The study will be published on Monday, US time, in the Proceedings of the National Academy of Sciences.
In the Washington Post piece Hansen mentions Europe's 2003 heat wave, Russia's sweltering 2010 and droughts in the USA. All, he writes “ … are not simply an example of what climate change could bring.” Hansen then offers this explanation for the extreme heat events:
“They are caused by climate change. The odds that natural variability created these extremes are minuscule, vanishingly small. To count on those odds would be like quitting your job and playing the lottery every morning to pay the bills.”
Speaking of bills, Hansen says the bottom line from Texas' drought was US$5bn, while 50,000 died in Europe's heat wave.
The op-ed is careful to point out that “Even with climate change, you will occasionally see cooler-than-normal summers or a typically cold winter” but adds that those natural extremes are getting more … erm … extreme.
“When we plotted the world’s changing temperatures on a bell curve, the extremes of unusually cool and, even more, the extremes of unusually hot are being altered so they are becoming both more common and more severe.
Hansen says we can still avoid the nastier consequences of a warming world, and writes:
“There is still time to act and avoid a worsening climate, but we are wasting precious time. We can solve the challenge of climate change with a gradually rising fee on carbon collected from fossil-fuel companies, with 100 percent of the money rebated to all legal residents on a per capita basis. This would stimulate innovations and create a robust clean-energy economy with millions of new jobs. It is a simple, honest and effective solution.”
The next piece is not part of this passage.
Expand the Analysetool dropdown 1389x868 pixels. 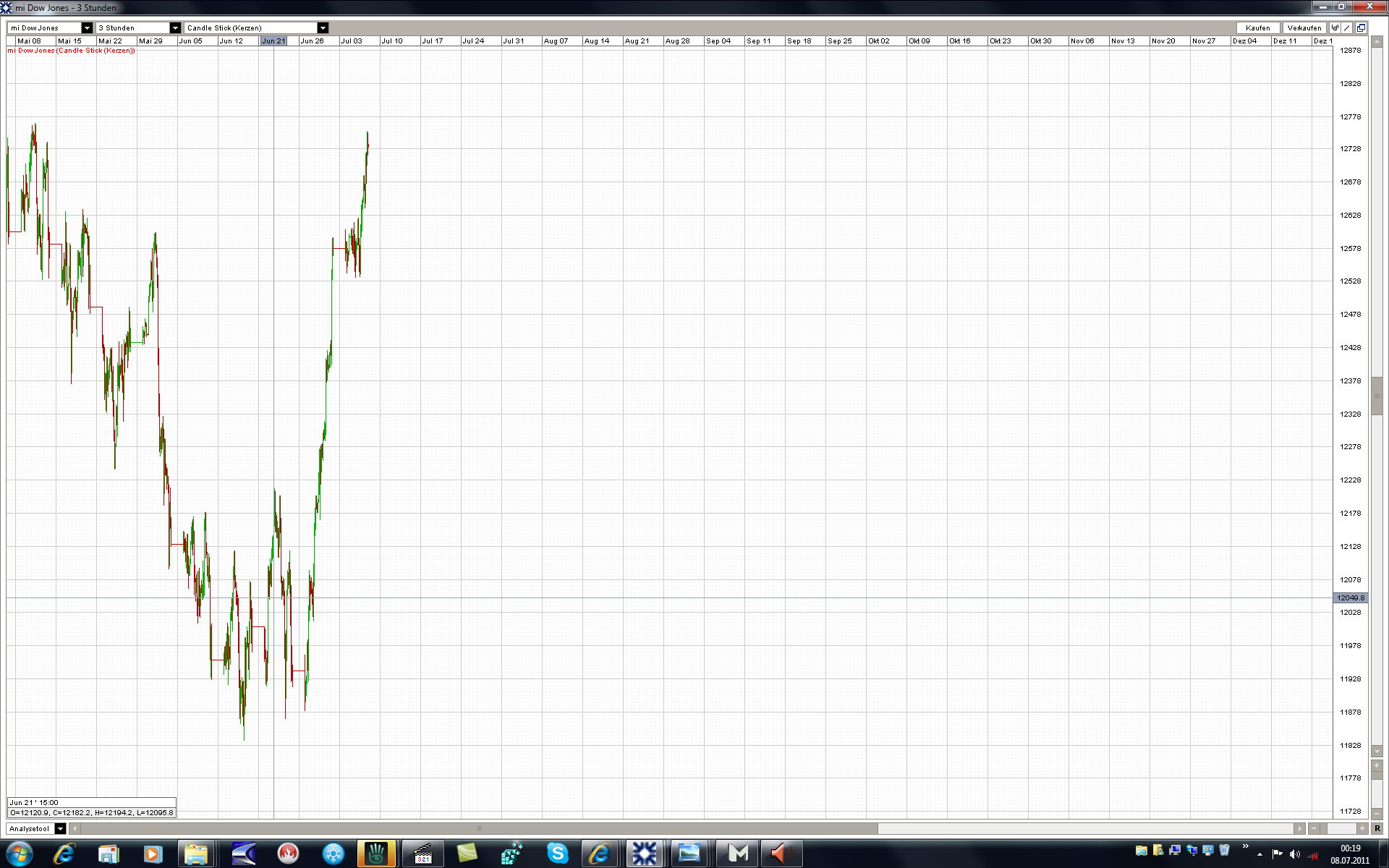coord(60,828)
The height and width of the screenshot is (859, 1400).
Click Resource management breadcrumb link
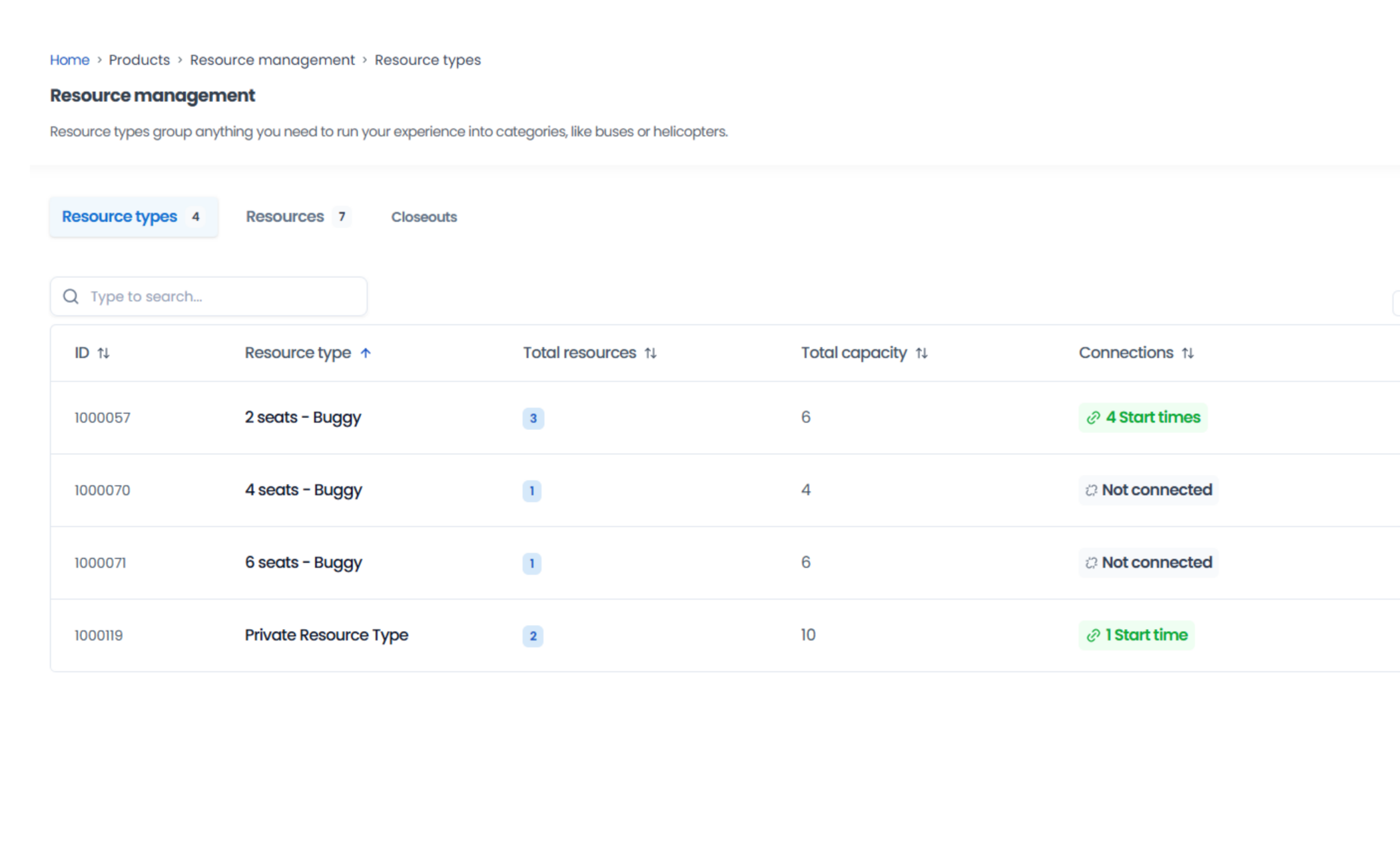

Hansen also says in the piece that his previous predictions on climate change were “too optimistic” and that the world is getting hotter, faster. ®
Bootnote
In Australia, from where your correspondent types this missive, a carbon tax along the lines proposed by Hansen has proved extraordinary potent political poison. The government that introduced it has seen its popular support fall to 30% of the vote, partly because it promised to introduce no such tax before the last election and also in part because the opposition has decried it as a “great big new tax on everything”.
COMMENTS
Hush, now.
That's not climate change, unless it suits the narrative, when it is. So three cold winters with heavy snow in the UK aren't climate change but the lack of rain that led to the hosepipe ban - that's climate change.
See the difference?
Re: Hush, now.
But the climate is changing all the time anyway. If we have more "extreme" weather now than we did before, that is "climate change" because it is a change in the climate. It's a circular argument.
Did they mean to say it is a result of Anthropogenic Global Warming (i.e. human caused increase in mean global temperature) instead of a result of "climate change". Because saying the latter is both meaningless and a kind of implicit strawmanning of AGW-skeptics by implying our position is that the climate never changes, which is not the position of any except a ill-educated fringe at all.
Hansen's got that backwards
Climate is how we describe the normal/average/expected weather pattern. If the seasonal weather changes of a time (measured in centuries) then we have climate change. Climate does not change the weather. School geography has taught us for at least fifty years that urbanisation will change the local climate, and geology tells us that the Earth has experienced dramatic climate changes over millions of years. Whether man's efforts will have a global significant effect or not; there seems to be a lack of good evidence at the moment.
However irrespective of climate change, it seems stupid to needlessly pollute our own environment for the short-term financial advantage of a few. It also seems sensible not too wastefully deplete finite resources, when they could be used more efficiently with little effort.